** BEGIN **
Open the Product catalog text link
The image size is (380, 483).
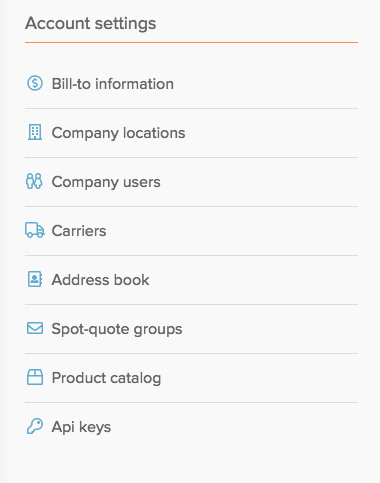click(x=106, y=378)
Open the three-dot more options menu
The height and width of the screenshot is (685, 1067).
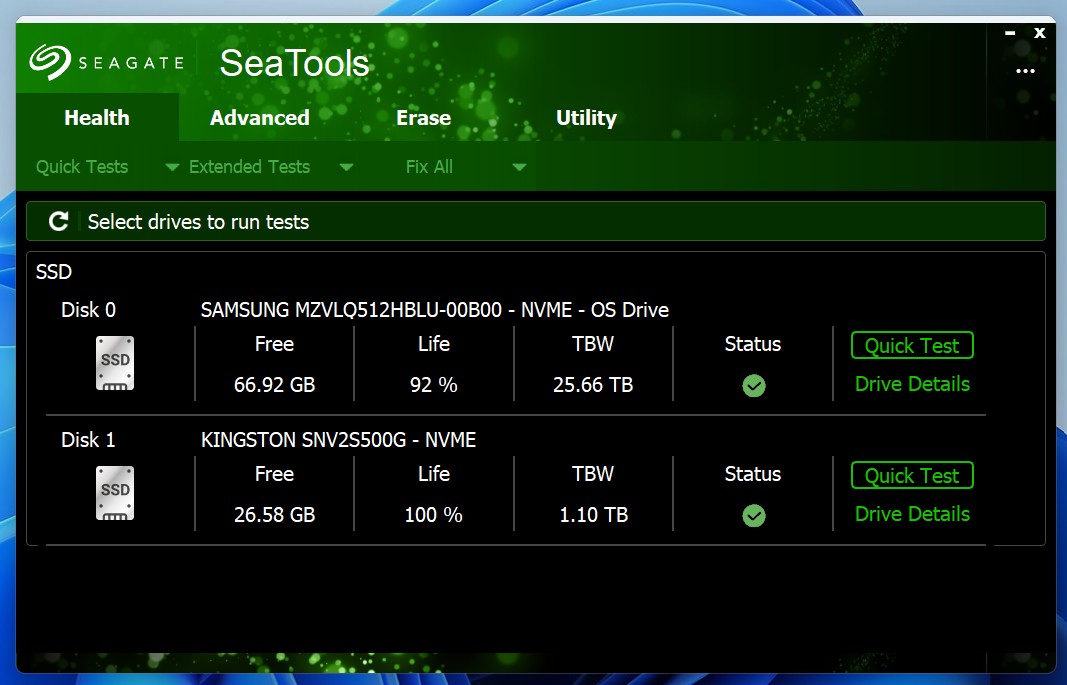tap(1025, 71)
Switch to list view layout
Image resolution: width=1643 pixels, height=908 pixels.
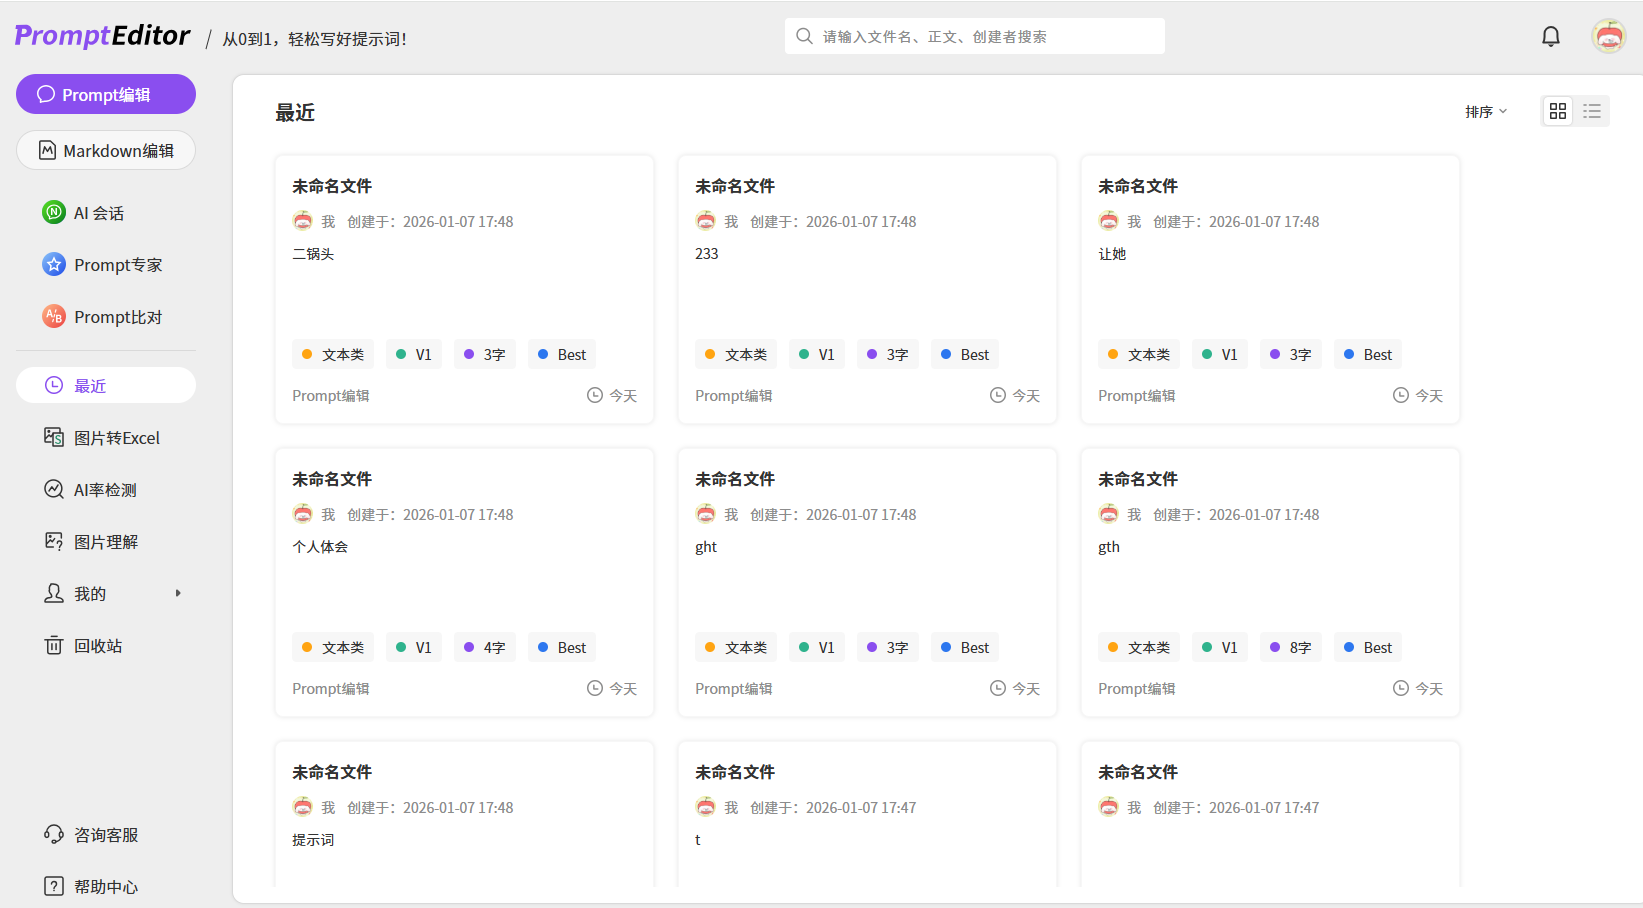click(1592, 111)
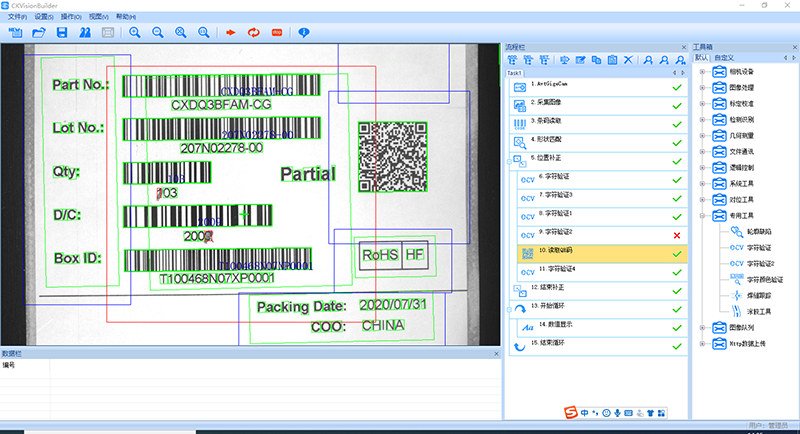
** END **
Collect each line of the records that contains the word "height". Case counts, so match capital and small letters as given.

## Complete output
The height and width of the screenshot is (685, 1067).
Image resolution: width=1643 pixels, height=908 pixels.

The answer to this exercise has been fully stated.